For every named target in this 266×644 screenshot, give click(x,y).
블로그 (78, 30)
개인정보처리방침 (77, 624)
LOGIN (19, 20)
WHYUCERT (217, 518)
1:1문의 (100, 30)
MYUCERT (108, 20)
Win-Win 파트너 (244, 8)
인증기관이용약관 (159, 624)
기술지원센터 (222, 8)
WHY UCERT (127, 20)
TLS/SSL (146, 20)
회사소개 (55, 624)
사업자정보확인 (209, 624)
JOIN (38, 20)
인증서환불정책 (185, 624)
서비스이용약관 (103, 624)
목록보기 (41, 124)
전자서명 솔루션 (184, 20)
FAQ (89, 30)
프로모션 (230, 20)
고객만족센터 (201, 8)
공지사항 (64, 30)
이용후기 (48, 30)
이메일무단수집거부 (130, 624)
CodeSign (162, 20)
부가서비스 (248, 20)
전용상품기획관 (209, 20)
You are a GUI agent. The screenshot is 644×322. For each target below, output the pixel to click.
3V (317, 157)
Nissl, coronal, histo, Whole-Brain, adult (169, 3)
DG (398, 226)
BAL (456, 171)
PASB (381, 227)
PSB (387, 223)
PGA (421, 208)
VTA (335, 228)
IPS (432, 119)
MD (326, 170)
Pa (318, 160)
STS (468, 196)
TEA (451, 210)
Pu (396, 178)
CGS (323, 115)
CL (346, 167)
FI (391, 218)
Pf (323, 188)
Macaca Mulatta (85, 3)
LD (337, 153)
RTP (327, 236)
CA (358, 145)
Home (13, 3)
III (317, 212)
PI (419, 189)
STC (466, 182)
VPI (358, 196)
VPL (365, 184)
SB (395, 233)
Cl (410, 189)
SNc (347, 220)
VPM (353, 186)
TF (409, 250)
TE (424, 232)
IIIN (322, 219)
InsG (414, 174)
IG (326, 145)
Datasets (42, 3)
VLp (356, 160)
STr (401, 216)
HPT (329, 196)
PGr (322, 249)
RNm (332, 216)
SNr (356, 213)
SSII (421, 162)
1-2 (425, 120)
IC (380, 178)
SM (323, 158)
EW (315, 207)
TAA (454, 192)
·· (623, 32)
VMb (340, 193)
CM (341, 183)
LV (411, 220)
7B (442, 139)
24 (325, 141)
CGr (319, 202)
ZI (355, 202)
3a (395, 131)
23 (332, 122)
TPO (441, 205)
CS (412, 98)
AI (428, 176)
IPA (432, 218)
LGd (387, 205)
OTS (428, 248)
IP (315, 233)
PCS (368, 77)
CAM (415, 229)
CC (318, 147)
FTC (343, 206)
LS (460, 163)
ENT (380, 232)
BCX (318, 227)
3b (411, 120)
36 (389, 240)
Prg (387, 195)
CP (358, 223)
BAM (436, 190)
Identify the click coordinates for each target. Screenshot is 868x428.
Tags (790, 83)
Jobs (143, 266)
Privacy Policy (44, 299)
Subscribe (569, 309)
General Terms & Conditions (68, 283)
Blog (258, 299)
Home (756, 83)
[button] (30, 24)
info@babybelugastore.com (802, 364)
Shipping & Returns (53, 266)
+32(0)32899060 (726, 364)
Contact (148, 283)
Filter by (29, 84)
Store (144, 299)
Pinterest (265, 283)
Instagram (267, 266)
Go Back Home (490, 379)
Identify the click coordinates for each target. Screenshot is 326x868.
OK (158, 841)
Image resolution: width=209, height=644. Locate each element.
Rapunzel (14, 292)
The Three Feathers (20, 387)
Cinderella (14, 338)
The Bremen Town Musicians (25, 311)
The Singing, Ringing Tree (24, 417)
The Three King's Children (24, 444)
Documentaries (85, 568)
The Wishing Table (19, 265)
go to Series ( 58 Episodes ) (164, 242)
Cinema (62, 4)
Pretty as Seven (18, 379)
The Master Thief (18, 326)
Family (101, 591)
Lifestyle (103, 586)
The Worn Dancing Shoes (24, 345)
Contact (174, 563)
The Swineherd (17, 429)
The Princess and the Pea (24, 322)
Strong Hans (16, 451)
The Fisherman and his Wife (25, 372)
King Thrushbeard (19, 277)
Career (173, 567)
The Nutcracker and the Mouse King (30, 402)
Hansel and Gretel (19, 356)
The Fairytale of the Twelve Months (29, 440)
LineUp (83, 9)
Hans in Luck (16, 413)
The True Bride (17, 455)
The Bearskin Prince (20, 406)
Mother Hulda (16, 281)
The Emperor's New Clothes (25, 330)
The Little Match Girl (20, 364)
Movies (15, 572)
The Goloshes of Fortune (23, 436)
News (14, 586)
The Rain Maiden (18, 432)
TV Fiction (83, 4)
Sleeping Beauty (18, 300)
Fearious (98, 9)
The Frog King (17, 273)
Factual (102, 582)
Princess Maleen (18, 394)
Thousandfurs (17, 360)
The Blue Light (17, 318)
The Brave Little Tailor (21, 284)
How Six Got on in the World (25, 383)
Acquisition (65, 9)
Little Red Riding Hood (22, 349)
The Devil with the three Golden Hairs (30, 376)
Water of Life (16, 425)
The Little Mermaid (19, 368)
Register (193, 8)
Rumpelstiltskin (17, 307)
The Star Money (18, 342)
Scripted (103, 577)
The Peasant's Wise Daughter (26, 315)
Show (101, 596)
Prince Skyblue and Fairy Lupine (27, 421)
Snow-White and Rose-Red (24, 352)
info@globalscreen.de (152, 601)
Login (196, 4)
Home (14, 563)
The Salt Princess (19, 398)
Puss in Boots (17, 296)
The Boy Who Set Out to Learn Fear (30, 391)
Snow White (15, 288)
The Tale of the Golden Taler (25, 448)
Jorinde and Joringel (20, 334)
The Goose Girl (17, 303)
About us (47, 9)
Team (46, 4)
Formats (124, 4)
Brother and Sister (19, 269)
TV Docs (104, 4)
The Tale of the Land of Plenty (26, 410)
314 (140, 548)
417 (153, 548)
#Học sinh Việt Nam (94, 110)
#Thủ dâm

========

Given task:
Repeat all of the records above word for word, line by line.

Completed exercise:
For every named target in this 266×644 screenshot, give click(x,y).
블로그 (78, 30)
개인정보처리방침 (77, 624)
LOGIN (19, 20)
WHYUCERT (217, 518)
1:1문의 (100, 30)
MYUCERT (108, 20)
Win-Win 파트너 (244, 8)
인증기관이용약관 (159, 624)
기술지원센터 (222, 8)
WHY UCERT (127, 20)
TLS/SSL (146, 20)
회사소개 (55, 624)
사업자정보확인 (209, 624)
JOIN (38, 20)
인증서환불정책 (185, 624)
서비스이용약관 (103, 624)
목록보기 (41, 124)
전자서명 솔루션 (184, 20)
FAQ (89, 30)
프로모션 (230, 20)
고객만족센터 (201, 8)
공지사항 (64, 30)
이용후기 (48, 30)
이메일무단수집거부 (130, 624)
CodeSign (162, 20)
부가서비스 (248, 20)
전용상품기획관 (209, 20)
You are a GUI agent. The screenshot is 644×322. For each target below, output the pixel to click.
3V (317, 157)
Nissl, coronal, histo, Whole-Brain, adult (169, 3)
DG (398, 226)
BAL (456, 171)
PASB (381, 227)
PSB (387, 223)
PGA (421, 208)
VTA (335, 228)
IPS (432, 119)
MD (326, 170)
Pa (318, 160)
STS (468, 196)
TEA (451, 210)
Pu (396, 178)
CGS (323, 115)
CL (346, 167)
FI (391, 218)
Pf (323, 188)
Macaca Mulatta (85, 3)
LD (337, 153)
RTP (327, 236)
CA (358, 145)
Home (13, 3)
III (317, 212)
PI (419, 189)
STC (466, 182)
VPI (358, 196)
VPL (365, 184)
SB (395, 233)
Cl (410, 189)
SNc (347, 220)
VPM (353, 186)
TF (409, 250)
TE (424, 232)
IIIN (322, 219)
InsG (414, 174)
IG (326, 145)
Datasets (42, 3)
VLp (356, 160)
STr (401, 216)
HPT (329, 196)
PGr (322, 249)
RNm (332, 216)
SNr (356, 213)
SSII (421, 162)
1-2 (425, 120)
IC (380, 178)
SM (323, 158)
EW (315, 207)
TAA (454, 192)
·· (623, 32)
VMb (340, 193)
CM (341, 183)
LV (411, 220)
7B (442, 139)
24 (325, 141)
CGr (319, 202)
ZI (355, 202)
3a (395, 131)
23 (332, 122)
TPO (441, 205)
CS (412, 98)
AI (428, 176)
IPA (432, 218)
LGd (387, 205)
OTS (428, 248)
IP (315, 233)
PCS (368, 77)
CAM (415, 229)
CC (318, 147)
FTC (343, 206)
LS (460, 163)
ENT (380, 232)
BCX (318, 227)
3b (411, 120)
36 (389, 240)
Prg (387, 195)
CP (358, 223)
BAM (436, 190)
Identify the click coordinates for each target. Screenshot is 868x428.
Tags (790, 83)
Jobs (143, 266)
Privacy Policy (44, 299)
Subscribe (569, 309)
General Terms & Conditions (68, 283)
Blog (258, 299)
Home (756, 83)
[button] (30, 24)
info@babybelugastore.com (802, 364)
Shipping & Returns (53, 266)
+32(0)32899060 (726, 364)
Contact (148, 283)
Filter by (29, 84)
Store (144, 299)
Pinterest (265, 283)
Instagram (267, 266)
Go Back Home (490, 379)
Identify the click coordinates for each target. Screenshot is 326x868.
OK (158, 841)
Image resolution: width=209, height=644. Locate each element.
Rapunzel (14, 292)
The Three Feathers (20, 387)
Cinderella (14, 338)
The Bremen Town Musicians (25, 311)
The Singing, Ringing Tree (24, 417)
The Three King's Children (24, 444)
Documentaries (85, 568)
The Wishing Table (19, 265)
go to Series ( 58 Episodes ) (164, 242)
Cinema (62, 4)
Pretty as Seven (18, 379)
The Master Thief (18, 326)
Family (101, 591)
Lifestyle (103, 586)
The Worn Dancing Shoes (24, 345)
Contact (174, 563)
The Swineherd (17, 429)
The Princess and the Pea (24, 322)
Strong Hans (16, 451)
The Fisherman and his Wife (25, 372)
King Thrushbeard (19, 277)
Career (173, 567)
The Nutcracker and the Mouse King (30, 402)
Hansel and Gretel (19, 356)
The Fairytale of the Twelve Months (29, 440)
LineUp (83, 9)
Hans in Luck (16, 413)
The True Bride (17, 455)
The Bearskin Prince (20, 406)
Mother Hulda (16, 281)
The Emperor's New Clothes (25, 330)
The Little Match Girl (20, 364)
Movies (15, 572)
The Goloshes of Fortune (23, 436)
News (14, 586)
The Rain Maiden (18, 432)
TV Fiction (83, 4)
Sleeping Beauty (18, 300)
Fearious (98, 9)
The Frog King (17, 273)
Factual (102, 582)
Princess Maleen (18, 394)
Thousandfurs (17, 360)
The Blue Light (17, 318)
The Brave Little Tailor (21, 284)
How Six Got on in the World (25, 383)
Acquisition (65, 9)
Little Red Riding Hood (22, 349)
The Devil with the three Golden Hairs (30, 376)
Water of Life (16, 425)
The Little Mermaid (19, 368)
Register (193, 8)
Rumpelstiltskin (17, 307)
The Star Money (18, 342)
Scripted (103, 577)
The Peasant's Wise Daughter (26, 315)
Show (101, 596)
Prince Skyblue and Fairy Lupine (27, 421)
Snow-White and Rose-Red (24, 352)
info@globalscreen.de (152, 601)
Login (196, 4)
Home (14, 563)
The Salt Princess (19, 398)
Puss in Boots (17, 296)
The Boy Who Set Out to Learn Fear (30, 391)
Snow White (15, 288)
The Tale of the Golden Taler (25, 448)
Jorinde and Joringel (20, 334)
The Goose Girl (17, 303)
About us (47, 9)
Team (46, 4)
Formats (124, 4)
Brother and Sister (19, 269)
TV Docs (104, 4)
The Tale of the Land of Plenty (26, 410)
314 (140, 548)
417 (153, 548)
#Học sinh Việt Nam (94, 110)
#Thủ dâm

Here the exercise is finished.